§ Records supplied
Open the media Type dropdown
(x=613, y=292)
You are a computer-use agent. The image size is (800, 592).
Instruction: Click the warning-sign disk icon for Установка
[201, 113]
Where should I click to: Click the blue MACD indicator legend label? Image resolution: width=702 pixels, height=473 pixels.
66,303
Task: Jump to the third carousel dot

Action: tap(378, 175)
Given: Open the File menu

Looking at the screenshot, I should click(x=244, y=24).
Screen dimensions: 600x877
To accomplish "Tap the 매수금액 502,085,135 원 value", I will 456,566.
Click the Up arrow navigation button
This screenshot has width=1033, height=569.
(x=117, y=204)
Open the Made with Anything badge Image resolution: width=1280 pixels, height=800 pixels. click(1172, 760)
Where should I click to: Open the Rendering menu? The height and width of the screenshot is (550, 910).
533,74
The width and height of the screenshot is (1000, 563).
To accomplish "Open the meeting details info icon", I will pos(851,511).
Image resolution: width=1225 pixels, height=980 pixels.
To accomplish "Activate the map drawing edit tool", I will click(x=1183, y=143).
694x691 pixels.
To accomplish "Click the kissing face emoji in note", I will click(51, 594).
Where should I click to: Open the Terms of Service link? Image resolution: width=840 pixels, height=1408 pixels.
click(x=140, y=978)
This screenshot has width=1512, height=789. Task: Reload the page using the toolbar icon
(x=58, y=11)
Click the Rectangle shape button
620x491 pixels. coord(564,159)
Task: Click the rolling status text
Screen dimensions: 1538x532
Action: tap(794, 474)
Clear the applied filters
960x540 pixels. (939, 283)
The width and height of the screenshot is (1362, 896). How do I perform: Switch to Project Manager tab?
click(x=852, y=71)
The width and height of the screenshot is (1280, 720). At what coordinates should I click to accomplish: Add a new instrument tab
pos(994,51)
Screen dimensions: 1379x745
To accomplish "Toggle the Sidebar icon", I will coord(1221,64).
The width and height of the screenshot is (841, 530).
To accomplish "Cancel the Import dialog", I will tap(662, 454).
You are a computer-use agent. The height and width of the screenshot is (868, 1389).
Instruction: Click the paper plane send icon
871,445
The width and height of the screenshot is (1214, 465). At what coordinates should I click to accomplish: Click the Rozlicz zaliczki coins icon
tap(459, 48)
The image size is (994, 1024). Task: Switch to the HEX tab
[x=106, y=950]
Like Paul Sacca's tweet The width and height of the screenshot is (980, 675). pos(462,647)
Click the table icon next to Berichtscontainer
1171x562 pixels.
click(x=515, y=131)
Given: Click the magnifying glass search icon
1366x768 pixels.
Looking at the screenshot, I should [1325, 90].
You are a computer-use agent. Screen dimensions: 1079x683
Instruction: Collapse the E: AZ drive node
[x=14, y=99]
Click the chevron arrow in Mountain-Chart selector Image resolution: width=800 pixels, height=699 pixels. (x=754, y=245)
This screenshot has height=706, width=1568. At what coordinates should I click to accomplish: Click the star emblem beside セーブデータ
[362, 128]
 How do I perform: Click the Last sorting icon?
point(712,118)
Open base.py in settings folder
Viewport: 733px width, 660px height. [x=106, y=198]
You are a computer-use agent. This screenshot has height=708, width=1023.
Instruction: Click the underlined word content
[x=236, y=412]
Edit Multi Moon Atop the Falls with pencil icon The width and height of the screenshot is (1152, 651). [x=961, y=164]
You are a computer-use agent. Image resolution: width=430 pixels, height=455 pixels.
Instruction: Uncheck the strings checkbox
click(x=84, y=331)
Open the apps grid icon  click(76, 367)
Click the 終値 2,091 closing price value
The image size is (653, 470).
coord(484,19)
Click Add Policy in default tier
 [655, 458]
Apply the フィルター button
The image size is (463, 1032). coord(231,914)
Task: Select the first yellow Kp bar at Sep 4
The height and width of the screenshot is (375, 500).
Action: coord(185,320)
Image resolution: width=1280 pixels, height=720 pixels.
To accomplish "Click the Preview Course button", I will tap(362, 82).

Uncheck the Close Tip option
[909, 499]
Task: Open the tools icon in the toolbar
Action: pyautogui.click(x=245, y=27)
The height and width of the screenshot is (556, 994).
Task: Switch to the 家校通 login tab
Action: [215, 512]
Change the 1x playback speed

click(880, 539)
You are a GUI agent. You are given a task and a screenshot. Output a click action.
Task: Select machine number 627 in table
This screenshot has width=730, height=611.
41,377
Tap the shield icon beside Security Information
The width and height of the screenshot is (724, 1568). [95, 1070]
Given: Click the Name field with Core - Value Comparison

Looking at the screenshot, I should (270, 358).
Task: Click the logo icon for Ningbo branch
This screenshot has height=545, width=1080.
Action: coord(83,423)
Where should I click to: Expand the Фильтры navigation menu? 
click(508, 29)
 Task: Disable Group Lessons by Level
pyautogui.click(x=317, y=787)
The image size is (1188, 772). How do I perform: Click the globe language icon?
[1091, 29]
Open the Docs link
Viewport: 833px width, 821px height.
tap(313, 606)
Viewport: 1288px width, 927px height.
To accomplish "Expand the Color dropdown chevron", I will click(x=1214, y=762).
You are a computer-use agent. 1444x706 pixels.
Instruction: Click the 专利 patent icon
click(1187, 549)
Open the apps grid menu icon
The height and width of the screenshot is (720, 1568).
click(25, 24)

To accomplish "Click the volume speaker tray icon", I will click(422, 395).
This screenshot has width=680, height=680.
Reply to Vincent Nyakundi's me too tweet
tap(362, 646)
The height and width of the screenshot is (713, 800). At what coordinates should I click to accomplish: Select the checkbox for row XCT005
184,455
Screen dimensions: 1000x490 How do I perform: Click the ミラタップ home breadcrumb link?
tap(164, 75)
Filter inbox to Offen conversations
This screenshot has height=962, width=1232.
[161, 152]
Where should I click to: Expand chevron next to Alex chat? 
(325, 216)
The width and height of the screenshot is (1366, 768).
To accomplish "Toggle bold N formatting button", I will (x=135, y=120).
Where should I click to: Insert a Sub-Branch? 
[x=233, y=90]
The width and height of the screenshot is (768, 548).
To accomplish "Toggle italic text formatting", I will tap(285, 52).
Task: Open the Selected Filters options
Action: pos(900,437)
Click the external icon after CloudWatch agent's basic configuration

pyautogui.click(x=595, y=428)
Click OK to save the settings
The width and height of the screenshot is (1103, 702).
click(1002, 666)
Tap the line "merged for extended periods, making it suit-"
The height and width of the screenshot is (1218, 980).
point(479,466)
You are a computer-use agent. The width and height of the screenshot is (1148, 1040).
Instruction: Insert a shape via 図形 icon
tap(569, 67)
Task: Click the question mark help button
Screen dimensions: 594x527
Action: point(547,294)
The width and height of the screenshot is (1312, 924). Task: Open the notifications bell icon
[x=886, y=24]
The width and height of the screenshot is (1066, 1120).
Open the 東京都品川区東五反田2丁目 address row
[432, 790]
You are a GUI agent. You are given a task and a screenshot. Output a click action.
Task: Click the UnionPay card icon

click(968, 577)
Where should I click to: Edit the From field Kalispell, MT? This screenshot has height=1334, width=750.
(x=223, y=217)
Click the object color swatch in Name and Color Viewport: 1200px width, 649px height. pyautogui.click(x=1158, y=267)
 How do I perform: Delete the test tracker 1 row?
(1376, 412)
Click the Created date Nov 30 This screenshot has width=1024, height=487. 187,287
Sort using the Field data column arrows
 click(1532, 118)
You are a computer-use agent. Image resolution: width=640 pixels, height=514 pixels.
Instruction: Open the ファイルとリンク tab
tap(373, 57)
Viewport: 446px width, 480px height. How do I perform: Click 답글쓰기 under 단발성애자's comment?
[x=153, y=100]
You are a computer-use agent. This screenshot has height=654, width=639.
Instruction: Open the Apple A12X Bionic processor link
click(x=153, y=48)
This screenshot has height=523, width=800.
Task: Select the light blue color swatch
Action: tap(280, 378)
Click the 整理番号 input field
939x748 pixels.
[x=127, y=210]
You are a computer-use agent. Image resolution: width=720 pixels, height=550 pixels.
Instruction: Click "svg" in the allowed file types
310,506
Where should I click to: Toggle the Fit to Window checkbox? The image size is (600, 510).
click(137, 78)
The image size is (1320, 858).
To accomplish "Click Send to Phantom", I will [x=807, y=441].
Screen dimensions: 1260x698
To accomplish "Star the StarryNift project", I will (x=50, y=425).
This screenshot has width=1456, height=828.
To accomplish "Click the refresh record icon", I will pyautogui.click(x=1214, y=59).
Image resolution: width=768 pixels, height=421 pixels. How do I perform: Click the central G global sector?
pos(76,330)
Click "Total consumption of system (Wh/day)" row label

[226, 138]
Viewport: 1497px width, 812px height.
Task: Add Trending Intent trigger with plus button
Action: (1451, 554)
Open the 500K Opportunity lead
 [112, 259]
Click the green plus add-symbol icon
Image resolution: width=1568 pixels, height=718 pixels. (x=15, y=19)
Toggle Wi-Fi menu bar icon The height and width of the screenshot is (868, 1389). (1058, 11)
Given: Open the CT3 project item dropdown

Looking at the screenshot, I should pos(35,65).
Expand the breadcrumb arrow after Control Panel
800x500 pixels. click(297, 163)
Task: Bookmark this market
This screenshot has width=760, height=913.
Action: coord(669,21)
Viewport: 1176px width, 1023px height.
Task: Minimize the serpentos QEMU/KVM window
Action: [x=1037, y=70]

§ Work order
Would you count the lines in the data that contain "computer" and answer with only the number?

§ Exercise response
10